=== Section Start ===

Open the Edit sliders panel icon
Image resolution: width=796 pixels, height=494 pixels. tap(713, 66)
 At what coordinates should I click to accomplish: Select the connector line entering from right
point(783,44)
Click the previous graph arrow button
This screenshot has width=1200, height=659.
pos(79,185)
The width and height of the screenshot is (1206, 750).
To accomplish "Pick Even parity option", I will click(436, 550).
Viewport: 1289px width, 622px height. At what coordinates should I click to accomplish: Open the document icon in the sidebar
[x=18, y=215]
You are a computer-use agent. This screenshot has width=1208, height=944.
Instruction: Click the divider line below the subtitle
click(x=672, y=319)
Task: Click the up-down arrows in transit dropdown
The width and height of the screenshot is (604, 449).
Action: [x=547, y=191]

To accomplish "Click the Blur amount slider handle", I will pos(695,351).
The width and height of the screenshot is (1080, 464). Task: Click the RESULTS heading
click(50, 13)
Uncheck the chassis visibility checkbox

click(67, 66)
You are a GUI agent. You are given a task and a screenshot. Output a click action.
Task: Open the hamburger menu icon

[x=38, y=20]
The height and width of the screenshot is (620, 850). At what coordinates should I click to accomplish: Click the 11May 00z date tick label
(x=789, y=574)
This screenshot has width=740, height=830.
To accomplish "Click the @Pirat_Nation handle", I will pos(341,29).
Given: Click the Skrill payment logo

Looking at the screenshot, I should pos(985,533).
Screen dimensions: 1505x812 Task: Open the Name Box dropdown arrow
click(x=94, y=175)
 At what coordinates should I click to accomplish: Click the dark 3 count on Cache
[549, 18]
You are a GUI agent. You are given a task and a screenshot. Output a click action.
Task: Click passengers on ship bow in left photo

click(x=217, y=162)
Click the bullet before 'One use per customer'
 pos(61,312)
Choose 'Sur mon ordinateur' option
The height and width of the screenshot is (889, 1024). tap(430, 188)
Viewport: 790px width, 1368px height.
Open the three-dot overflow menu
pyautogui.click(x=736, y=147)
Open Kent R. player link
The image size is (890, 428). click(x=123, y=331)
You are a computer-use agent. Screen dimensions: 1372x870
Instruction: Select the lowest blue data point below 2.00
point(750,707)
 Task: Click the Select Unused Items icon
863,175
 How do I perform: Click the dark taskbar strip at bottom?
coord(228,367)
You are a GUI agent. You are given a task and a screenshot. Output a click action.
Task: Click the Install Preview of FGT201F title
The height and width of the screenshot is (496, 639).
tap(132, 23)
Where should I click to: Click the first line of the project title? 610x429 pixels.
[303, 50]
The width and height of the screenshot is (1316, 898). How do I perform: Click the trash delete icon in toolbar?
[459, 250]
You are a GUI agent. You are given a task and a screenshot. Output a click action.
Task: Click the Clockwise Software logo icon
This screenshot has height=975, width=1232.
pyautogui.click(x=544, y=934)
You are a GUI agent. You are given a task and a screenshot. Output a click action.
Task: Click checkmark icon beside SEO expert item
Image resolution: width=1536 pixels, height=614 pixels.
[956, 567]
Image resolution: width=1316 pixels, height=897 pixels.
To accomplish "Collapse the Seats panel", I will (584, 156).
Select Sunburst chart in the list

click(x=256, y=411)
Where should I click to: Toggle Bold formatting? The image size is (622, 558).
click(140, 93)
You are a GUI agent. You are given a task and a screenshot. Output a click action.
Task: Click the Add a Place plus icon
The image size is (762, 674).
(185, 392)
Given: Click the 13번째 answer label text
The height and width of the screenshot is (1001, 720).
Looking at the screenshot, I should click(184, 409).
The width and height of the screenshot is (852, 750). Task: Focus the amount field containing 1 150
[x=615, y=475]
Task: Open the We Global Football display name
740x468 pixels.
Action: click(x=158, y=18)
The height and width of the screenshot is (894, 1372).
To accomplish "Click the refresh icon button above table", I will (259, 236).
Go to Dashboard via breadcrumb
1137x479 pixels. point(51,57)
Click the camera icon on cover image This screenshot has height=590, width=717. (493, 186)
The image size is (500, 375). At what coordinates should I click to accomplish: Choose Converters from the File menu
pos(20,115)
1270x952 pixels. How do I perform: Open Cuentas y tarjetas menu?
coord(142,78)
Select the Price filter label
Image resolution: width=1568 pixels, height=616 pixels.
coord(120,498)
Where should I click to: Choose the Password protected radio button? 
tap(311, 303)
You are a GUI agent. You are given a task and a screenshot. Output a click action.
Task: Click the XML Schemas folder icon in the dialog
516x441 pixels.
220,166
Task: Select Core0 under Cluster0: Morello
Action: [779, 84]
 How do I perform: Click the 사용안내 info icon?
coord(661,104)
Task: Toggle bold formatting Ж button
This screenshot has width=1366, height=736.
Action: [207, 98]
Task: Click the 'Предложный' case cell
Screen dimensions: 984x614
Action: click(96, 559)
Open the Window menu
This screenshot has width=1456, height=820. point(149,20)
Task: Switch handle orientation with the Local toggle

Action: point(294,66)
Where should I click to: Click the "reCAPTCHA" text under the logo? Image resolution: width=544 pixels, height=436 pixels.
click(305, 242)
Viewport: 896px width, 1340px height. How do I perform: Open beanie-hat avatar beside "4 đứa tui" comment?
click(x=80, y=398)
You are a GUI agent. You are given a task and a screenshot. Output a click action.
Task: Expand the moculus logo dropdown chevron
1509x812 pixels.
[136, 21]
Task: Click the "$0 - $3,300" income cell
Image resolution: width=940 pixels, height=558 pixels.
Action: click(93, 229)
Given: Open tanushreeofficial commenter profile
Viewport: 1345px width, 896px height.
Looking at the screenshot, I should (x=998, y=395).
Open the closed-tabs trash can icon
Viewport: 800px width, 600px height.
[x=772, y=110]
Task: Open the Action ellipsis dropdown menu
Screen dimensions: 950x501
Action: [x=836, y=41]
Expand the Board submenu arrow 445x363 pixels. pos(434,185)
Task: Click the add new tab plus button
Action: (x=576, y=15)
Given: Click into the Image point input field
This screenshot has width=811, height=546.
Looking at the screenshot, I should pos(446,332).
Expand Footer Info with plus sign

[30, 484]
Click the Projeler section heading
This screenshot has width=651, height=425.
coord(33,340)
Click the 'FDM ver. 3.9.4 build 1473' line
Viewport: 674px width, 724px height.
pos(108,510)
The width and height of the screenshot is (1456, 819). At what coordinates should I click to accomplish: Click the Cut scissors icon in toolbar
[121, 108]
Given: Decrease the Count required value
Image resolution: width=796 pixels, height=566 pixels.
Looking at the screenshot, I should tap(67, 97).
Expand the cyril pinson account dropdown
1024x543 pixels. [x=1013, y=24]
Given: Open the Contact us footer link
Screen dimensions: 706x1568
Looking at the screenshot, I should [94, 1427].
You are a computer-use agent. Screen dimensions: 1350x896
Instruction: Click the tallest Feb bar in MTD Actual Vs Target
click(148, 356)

=== Section End ===

- Assignment
Only the lines from the first line of the records through the one containing "Task: Click the up-down" should be reproduced, exactly, with both of them included.

- Exercise solution
Open the Edit sliders panel icon
Image resolution: width=796 pixels, height=494 pixels. tap(713, 66)
 At what coordinates should I click to accomplish: Select the connector line entering from right
point(783,44)
Click the previous graph arrow button
This screenshot has width=1200, height=659.
pos(79,185)
The width and height of the screenshot is (1206, 750).
To accomplish "Pick Even parity option", I will click(436, 550).
Viewport: 1289px width, 622px height. At what coordinates should I click to accomplish: Open the document icon in the sidebar
[x=18, y=215]
You are a computer-use agent. This screenshot has width=1208, height=944.
Instruction: Click the divider line below the subtitle
click(x=672, y=319)
Task: Click the up-down arrows in transit dropdown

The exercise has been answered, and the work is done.